=== Problem A ===
In the records, recast as a numbered list the part that opens with the line containing "coordinates (206, 597)." and closes with the line containing "more-horizontal-icon is located", leaving out blank lines.

=== Page text ===
Dr. Cox I believe is with the US Geological Survey department or is he with the USF&WS and simply stationed at the USGS Prairie Research Station. Probably nice to be less impacted by the USF&WS politics.

*Closed Season:*
Leave the season open.

The ducks did fine through the last drought and will make it through the next.  Man can certainly aide them by shooting less birds when the overall population is stressed due to drought or simply lower in numbers.

Look at pheasants vs ND winters just like ducks vs drought. Duck populations will cycle with water conditions on the breeding range.

Ducks are like many other species of wild animals (pheasants, mice, etc..). Given the right habitat and breeding conditions ducks numbers will explode in numbers in just a few short years after the next drought ends.

*Sarcasm:::*
*Maybe there is no drought yet at all. Based on the experts' opinion, the dry conditions through much of Canada, MT, and ND do not warrant any changes this year either.* Not my opinion, but appears to be the consensus of many experts and models.

Shorter hunting seasons will keep someone interested in protecting ducks and long term habitat ... the dry potholes need to be protected too. Drain tiled wetlands will not refill no matter how much rain or snow returns to the prairie.  [/b]


----------



## MRN (Apr 1, 2002)

I guess we'll get a liberal season.

=== Excerpted data ===
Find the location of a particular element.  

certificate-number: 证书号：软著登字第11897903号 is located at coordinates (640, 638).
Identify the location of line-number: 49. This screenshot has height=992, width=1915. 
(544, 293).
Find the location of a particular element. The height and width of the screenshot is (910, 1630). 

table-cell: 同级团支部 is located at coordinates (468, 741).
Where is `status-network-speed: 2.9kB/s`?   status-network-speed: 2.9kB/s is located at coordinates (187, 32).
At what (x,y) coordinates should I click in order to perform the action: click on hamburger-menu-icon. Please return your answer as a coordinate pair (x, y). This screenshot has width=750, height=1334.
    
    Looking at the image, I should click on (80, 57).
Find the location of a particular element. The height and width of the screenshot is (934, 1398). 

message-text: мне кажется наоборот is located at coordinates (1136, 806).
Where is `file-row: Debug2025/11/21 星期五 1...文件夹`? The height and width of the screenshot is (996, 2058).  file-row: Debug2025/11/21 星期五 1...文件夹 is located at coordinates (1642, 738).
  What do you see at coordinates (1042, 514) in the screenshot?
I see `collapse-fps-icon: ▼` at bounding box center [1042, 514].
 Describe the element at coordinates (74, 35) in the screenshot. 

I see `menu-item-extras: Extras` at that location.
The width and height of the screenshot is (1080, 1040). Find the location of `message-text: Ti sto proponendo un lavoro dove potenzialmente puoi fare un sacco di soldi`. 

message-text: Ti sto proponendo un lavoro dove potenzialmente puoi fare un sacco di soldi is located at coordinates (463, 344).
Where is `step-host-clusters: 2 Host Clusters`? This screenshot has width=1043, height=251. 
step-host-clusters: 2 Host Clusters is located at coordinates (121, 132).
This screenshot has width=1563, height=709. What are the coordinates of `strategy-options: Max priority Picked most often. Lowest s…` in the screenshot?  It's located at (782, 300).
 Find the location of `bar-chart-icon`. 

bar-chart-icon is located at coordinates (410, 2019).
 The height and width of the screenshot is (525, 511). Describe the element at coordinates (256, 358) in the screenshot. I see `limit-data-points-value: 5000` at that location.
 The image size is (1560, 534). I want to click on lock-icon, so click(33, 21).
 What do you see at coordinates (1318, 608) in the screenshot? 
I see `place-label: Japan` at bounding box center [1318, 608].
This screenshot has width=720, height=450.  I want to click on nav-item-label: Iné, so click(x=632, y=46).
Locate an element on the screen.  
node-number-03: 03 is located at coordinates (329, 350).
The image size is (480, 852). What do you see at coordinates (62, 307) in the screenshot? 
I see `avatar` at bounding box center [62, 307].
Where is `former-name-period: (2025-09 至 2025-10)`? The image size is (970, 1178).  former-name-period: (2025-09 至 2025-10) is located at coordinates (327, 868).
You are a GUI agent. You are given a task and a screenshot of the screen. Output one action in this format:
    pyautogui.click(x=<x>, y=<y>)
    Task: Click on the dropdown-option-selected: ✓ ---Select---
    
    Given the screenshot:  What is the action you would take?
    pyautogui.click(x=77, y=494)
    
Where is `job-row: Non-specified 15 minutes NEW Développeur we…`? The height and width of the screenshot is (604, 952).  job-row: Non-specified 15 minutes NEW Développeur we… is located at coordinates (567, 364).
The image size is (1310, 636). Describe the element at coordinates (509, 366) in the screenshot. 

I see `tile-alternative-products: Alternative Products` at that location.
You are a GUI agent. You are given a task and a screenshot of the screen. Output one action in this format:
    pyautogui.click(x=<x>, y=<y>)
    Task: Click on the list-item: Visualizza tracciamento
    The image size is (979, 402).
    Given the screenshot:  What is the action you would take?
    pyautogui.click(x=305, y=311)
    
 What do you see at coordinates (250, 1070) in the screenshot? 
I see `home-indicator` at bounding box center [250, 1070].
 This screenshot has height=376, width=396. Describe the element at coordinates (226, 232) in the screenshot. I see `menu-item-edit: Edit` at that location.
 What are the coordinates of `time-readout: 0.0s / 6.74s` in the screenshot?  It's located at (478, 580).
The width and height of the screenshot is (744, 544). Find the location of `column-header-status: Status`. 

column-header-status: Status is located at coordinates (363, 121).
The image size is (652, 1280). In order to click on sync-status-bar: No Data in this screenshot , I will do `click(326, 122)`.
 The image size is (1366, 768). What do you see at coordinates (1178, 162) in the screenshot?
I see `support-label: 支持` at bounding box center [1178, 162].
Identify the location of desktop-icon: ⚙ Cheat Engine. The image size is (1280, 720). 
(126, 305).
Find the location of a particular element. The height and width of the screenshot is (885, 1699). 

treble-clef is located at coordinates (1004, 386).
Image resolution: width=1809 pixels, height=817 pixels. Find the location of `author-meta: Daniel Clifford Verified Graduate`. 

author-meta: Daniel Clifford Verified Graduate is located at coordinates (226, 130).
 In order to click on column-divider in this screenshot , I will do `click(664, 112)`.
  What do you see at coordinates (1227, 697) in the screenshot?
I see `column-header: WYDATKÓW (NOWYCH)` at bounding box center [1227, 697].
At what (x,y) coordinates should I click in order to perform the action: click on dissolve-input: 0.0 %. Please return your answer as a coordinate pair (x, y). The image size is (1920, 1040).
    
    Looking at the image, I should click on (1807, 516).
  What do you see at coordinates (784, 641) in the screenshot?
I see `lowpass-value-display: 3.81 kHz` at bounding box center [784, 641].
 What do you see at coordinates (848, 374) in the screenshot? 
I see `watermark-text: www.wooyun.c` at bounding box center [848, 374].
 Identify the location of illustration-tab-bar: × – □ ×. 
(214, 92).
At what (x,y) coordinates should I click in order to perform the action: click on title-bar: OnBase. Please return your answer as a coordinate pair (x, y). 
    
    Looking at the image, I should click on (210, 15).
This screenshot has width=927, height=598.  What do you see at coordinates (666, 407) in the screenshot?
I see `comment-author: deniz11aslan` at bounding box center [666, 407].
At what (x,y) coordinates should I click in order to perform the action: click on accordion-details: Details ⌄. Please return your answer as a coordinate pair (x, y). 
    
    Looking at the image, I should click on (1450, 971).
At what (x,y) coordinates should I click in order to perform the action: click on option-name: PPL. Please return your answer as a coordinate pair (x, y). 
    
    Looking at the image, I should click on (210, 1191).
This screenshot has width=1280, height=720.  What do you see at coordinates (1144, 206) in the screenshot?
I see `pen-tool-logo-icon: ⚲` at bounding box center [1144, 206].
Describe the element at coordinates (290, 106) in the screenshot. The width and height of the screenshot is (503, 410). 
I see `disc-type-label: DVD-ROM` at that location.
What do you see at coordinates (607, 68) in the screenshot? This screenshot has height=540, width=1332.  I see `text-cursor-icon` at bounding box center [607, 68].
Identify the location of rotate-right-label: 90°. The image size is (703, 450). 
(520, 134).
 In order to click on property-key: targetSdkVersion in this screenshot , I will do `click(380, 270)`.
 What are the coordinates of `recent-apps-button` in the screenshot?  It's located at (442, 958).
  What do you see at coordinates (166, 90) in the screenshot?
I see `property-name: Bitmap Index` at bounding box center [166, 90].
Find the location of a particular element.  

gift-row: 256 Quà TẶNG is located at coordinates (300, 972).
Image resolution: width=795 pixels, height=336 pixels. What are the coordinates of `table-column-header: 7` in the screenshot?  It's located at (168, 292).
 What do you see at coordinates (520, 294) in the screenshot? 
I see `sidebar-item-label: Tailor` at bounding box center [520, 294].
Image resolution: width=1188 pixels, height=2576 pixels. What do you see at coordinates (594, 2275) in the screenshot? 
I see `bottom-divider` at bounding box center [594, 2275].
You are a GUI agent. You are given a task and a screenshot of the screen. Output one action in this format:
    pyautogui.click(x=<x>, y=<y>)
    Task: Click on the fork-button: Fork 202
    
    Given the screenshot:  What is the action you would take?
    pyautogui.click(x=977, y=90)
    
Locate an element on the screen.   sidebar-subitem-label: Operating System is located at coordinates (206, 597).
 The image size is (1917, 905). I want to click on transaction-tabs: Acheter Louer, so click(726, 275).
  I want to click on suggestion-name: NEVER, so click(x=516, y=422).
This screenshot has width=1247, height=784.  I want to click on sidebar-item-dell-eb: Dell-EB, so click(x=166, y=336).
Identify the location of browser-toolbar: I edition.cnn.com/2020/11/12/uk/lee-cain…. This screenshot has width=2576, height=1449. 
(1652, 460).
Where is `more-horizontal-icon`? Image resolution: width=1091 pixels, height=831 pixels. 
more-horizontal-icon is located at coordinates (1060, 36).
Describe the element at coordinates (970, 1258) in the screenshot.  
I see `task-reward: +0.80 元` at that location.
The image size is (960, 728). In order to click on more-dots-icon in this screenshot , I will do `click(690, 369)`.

=== Problem B ===
Name every kind of animal mentioned in the forum thread on duck seasons.

=== Answer area A ===
1. Locate an element on the screen.   sidebar-subitem-label: Operating System is located at coordinates (206, 597).
2.  The image size is (1917, 905). I want to click on transaction-tabs: Acheter Louer, so click(726, 275).
3.   I want to click on suggestion-name: NEVER, so click(x=516, y=422).
4. This screenshot has width=1247, height=784.  I want to click on sidebar-item-dell-eb: Dell-EB, so click(x=166, y=336).
5. Identify the location of browser-toolbar: I edition.cnn.com/2020/11/12/uk/lee-cain…. This screenshot has width=2576, height=1449. 
6. (1652, 460).
7. Where is `more-horizontal-icon`? Image resolution: width=1091 pixels, height=831 pixels. 
8. more-horizontal-icon is located at coordinates (1060, 36).

=== Answer area B ===
Ducks, pheasants, mice